Court Upholds Limited Definitions of "You" and "Policyholder

In Laird v. Allstate Ins. Co., 2009 Or. App. LEXIS 1810 (Nov. 18, 2009), the court interpreted the term “policyholder” in the context of an automobile policy. Plaintiff was injured in an automobile accident where the driver of the other vehicle was allegedly not authorized to use the vehicle. The unauthorized user was the friend of the boyfriend of the daughter of the named insureds. The insurer argued that only the parents were “policyholders” and therefore only they could authorize the use of the vehicle.

The case turned on the interpretation of the undefined term, “policyholder.” The court first noted that the policy defined “you” and “your” as the policyholder and the policyholder’s spouse. The definition of “your” is relevant because the policy covered persons using the vehicle with “your permission.” Plaintiff asserted that the term “policyholder” must mean something different from “named insured” because both terms were used in the policy. The court rejected this argument. Applying common dictionary meanings, the court determined that “policyholder” means the “person who purchases and has the right to control the policy.” The court supported this position by concluding that the terms “you” and “your” refer to the named insureds and not other listed drivers, like permissive users. Since the daughter of the named insureds was not herself a named insured, she did not qualify as someone who could give permission for another person to use the vehicle. The court concluded that since the driver was not an insured, the insurer was entitled to a directed verdict regarding its duties under the policy.

Oregon District Court Addresses the Meaning of "Condominium" in a CGL Policy

In Bridgetown Condominium Homeowner’s Assn. v. Granite State Ins. Co., 2009 U.S. Dist. LEXIS 51568, Judge Anna Brown of the Oregon District Court recently examined the meaning of the undefined term “condominium” within the meaning of a CGL policy. In Bridgetown, the plaintiff homeowner’s association had previously settled a state court action with a defendant developer for claims at a condominium project. The project consisted of fourteen single-family dwellings. The plaintiff entered into a stipulated judgment with the insured defendant in which the plaintiff agreed it would seek a portion of the stipulated judgment amount from the defendant’s insurer. The plaintiff then brought this garnishment action against the insurer.

> [Short problem a]: Return every line of the rows below, unchanged, from the line containing "Screen dimensions: 926x508" down through the line containing "coord(618,116)".

> [Provided records]:
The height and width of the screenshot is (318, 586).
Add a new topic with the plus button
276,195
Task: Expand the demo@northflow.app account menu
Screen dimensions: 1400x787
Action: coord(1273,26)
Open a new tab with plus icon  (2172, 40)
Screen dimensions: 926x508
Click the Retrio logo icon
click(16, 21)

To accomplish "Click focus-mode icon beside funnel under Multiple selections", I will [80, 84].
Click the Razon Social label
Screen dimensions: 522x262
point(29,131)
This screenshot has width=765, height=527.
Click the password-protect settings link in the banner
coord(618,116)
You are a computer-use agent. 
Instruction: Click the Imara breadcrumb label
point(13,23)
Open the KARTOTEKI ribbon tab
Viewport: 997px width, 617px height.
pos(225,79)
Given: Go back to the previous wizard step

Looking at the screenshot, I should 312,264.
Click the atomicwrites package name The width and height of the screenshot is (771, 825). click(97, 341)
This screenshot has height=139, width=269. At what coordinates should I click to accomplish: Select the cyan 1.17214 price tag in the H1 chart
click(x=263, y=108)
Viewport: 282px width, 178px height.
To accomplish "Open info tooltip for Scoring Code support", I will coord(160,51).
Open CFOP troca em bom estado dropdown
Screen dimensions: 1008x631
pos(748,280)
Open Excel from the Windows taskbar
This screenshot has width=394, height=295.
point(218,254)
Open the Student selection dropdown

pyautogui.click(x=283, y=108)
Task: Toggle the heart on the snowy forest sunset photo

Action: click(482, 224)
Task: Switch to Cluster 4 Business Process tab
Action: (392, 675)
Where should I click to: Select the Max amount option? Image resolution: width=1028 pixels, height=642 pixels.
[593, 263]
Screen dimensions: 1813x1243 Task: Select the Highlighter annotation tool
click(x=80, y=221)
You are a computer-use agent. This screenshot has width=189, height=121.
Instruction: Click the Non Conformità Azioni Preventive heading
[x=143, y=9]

> [Short problem b]: Translate this sentence from the insurance case summaries into Spanish: "The project consisted of fourteen single-family dwellings."

> [Exercise answer a]:
Screen dimensions: 926x508
Click the Retrio logo icon
click(16, 21)

To accomplish "Click focus-mode icon beside funnel under Multiple selections", I will [80, 84].
Click the Razon Social label
Screen dimensions: 522x262
point(29,131)
This screenshot has width=765, height=527.
Click the password-protect settings link in the banner
coord(618,116)

> [Exercise answer b]: El proyecto constaba de catorce viviendas unifamiliares.